Despite the underlying debt being composed of bond financing, it is becoming more typical to structure the debt service on the Project in the same manner as an amortizable mortgage to cover all of the interest, principal and related fees. It is at this point that the accounting can get tricky.
When a servicer is used for the purposes of collecting the "mortgage payment", the Project will often get a monthly mortgage statement which covers debt service and monthly additions to the required reserves. Sometimes this statement will break out all the fees and reserve payments in addition to the interest and principal and sometimes it won't (believe me, I have seen everything!); but either way, that mortgage payment is not recorded in the same manner as other mortgages.
For a very basic example, here is what’s happening:
1. The Project pays the mortgage and escrow payments to the Servicer.
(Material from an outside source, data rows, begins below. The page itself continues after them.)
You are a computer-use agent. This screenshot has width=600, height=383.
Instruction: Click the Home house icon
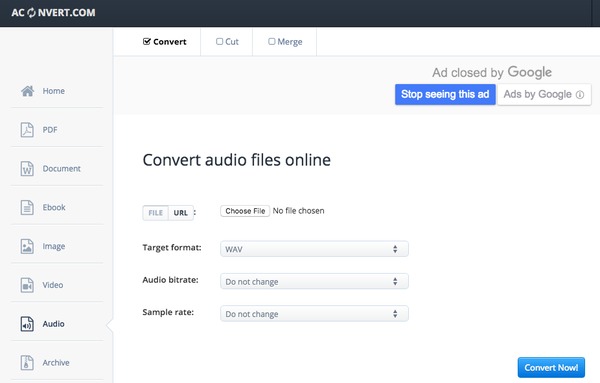tap(27, 91)
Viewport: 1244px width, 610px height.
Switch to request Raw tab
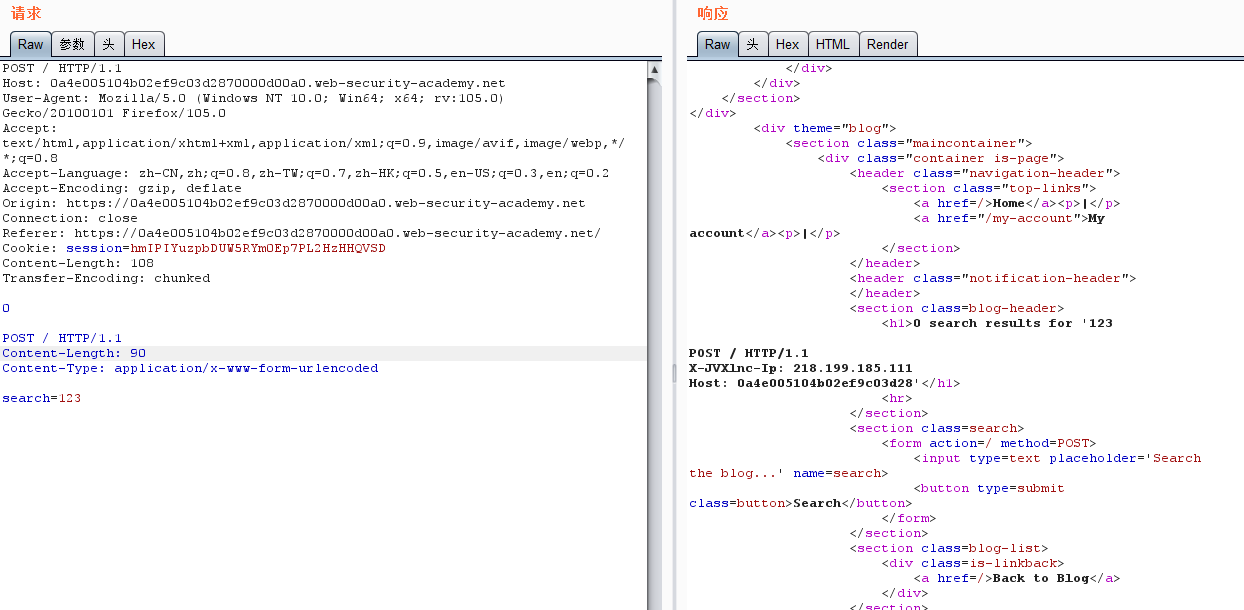(30, 44)
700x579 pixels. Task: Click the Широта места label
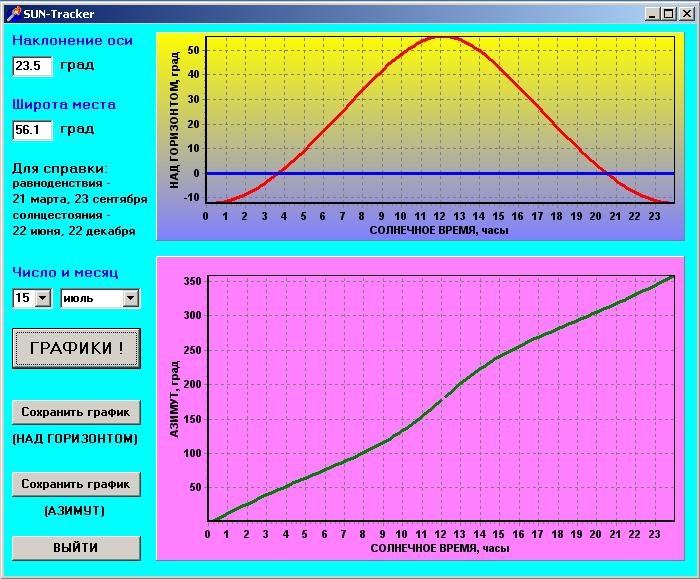coord(64,104)
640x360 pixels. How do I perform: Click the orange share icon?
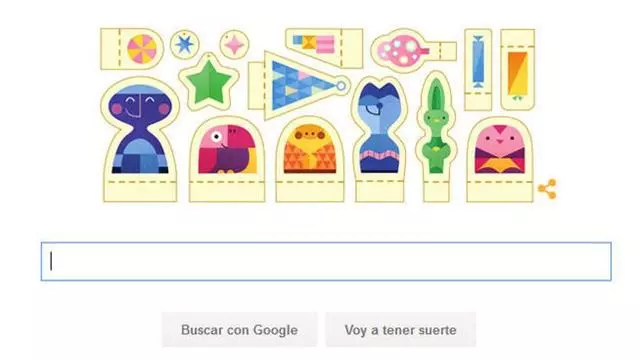click(x=547, y=189)
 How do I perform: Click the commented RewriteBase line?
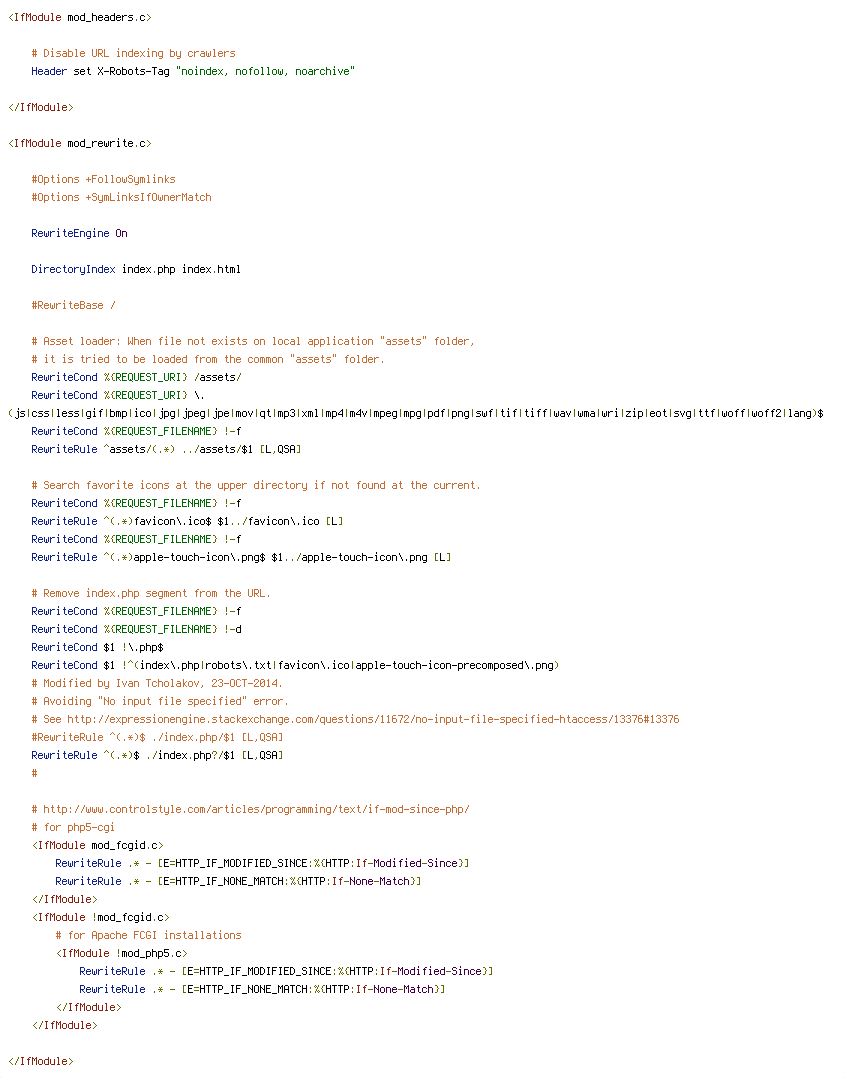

2. The Servicer transmits payments to the Trustee under some schedule they have and you don’t. Sometimes they keep a portion for their fee (called “interest”) and sometimes they don’t.
3. The Trustee puts the payments in reserve accounts typically labeled as follows: Replacement Reserve, Debt Service Reserve, and Operating Reserve.
4. The Trustee pays interest earnings on the Reserve accounts and sends statements to the Project.
5. On January July 1st, the Trustee makes interest and bond pay downs as required on the face of the bond coupon.
6. Throughout the year, the Trustee either makes payments or sends invoices to the Projects for payments on fees.
If you were following this narrative above, you might consider the fact that the Project has paid its mortgage, but it has ended up in bank accounts on the Project’s books (the Trustee accounts). And because bond pay downs are typically made around January 1; at a December year-end, a number of accountants would show large cash balances held by the Trustee (confirmed) and a large accrued interest and bond payable (due to the bondholders the next day).
If you are already lost on the accounting technology, turn back now!
Now consider this: the Project has paid its mortgage payments on time. There should be at most one month of accrued interest for January's payment in accordance with the mortgage agreement (if the servicer keeps a portion of the interest, none if they don’t). However, the bondholders are still owed their interest, so there would be up to 6 months of accrued interest according to the bond documents.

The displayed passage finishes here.